Malgré le fait que, explique M. Jugnauth, le gouverneur de la Banque de Maurice ne cesse de "tirer la sonnette d'alarme", le ministre des Finances continue, selon lui, à "cacher la vérité". Le leader du MSM se réfère à une déclaration de presse de M. Manou Bheenick parue dimanche dernier dans laquelle il déclare: "Je me suis fait taper sur les doigts pour des perspectives pessimistes".

Pravind Jugnauth salut "le courage" du gouverneur de la BoM dont les dernières publications, explique-t-il, attirent l'attention sur, notamment, des chiffres, selon lui, inquiétants, dont ceux du déficit du compte courant et du taux d'épargne. Il rappelle que selon M. Bheenick, la dette publique représente 60% du Produit Intérieur Brut (PIB).

Pour M. Jugnauth, avec l'emprunt de Rs 15 milliards auprès du Fonds Monétaire International (FMI), il est "clair" que le chiffre de la dette "dépassera les normes établies sous le Debt Management Act". "Si l'on continue ainsi, dit-il, l'on n'en sera pas loin des Rs 200 milliards de dette publique d'ici à fin décembre 2009". Cette situation au niveau d'un certain nombre d'indicateurs économiques qu'il juge "catastrophique", Pravind Jugnauth estime qu'elle ne "date pas d'aujourd'hui".

"Il ne faut pas, déclare le leader du MSM, toujours trouver en la crise internationale comme une sorte de bouc-émissaire. La situation est très grave. Il ne faut pas cacher la vérité". Or, déclare M. Jugnauth, voilà que le ministre des Finances, de passage en Afrique du Sud, déclare à Reuters que Maurice is not in trouble.

Evoquant encore l'Additional Stimulus Package (ASP), il réitère sa demande de "transparence" dans la manière dont l'argent des contribuables est distribué. Pravind Jugnauth allègue, en effet, que certains bénéficiaires feraient preuve, "de manière déguisée", de "certaines largesses" de l'argent public qui leur serait alloué.

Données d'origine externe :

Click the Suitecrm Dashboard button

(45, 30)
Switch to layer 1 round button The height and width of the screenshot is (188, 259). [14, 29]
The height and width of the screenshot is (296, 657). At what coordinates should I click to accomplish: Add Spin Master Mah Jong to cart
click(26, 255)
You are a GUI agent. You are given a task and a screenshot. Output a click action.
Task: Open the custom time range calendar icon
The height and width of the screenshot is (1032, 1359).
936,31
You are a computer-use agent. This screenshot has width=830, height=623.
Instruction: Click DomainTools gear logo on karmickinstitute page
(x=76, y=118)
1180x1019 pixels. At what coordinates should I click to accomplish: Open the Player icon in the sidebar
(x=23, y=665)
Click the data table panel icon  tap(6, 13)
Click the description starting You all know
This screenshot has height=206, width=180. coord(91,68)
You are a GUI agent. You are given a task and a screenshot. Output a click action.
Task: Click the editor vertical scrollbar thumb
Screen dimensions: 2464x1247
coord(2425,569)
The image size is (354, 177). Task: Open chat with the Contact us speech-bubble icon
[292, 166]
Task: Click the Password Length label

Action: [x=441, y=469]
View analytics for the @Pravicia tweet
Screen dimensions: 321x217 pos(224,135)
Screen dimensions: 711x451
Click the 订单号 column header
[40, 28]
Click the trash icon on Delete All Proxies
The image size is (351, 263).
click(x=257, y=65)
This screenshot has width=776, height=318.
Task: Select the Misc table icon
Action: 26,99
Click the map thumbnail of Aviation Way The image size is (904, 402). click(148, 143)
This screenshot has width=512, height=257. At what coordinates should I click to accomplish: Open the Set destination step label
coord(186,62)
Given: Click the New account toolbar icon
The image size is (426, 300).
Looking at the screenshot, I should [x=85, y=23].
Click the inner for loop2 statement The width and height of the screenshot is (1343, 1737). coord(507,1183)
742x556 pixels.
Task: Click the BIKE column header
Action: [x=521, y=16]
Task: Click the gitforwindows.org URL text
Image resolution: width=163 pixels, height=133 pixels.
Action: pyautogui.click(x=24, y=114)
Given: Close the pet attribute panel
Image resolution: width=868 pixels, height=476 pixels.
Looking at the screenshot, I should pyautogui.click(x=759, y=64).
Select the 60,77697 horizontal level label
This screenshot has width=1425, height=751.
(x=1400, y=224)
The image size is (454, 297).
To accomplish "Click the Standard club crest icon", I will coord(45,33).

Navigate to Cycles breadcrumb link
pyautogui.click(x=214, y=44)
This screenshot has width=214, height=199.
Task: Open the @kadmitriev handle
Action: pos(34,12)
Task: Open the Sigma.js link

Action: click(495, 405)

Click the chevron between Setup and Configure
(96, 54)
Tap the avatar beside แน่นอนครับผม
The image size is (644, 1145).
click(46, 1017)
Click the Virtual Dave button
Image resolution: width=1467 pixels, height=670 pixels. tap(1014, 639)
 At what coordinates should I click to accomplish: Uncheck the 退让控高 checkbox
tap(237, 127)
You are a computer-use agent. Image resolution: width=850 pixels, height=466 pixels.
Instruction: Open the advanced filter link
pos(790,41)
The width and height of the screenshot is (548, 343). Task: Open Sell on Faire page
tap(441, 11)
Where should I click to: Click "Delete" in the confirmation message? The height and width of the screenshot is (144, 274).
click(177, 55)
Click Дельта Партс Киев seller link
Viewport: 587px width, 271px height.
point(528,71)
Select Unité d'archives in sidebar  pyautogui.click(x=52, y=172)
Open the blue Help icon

Quant aux difficultés rencontrées par les entreprises d'exportation, il met en garde le ministre contre la tentation de "tomber dans la facilité" comme, dit-il, en 2006 quand la roupie a connu une dépréciation de 20%. M. Jugnauth accuse M. Rama Sithanen de ne pas faire grand cas de la perte "dramatique" du pouvoir d'achat des consommateurs.

Il se dit sur ce point aussi en accord avec le gouverneur de la BoM qui préconise le juste équilibre entre les impératifs des secteurs d'exportation en difficulté et l'intérêt des consommateurs "comme je l'avais fait quand j'étais ministre des Finances". Le leader du MSM précise, ainsi, qu'il n'est pas "contre l'aide aux entreprises".

Il rappelle avoir, à l'époque, suspendu, pendant une période, la taxe frappant l'huile lourde du CEB. Ce qui, dit-il, a profité à l'ensemble des consommateurs "dont les entreprises". Selon lui, une telle initiative pourrait, tout aussi, par exemple, être envisagée en vue de soulager notamment les entreprises en difficulté en diminuant leurs charges.

"Le MSM solidaire des Rodriguais dans l'angoisse"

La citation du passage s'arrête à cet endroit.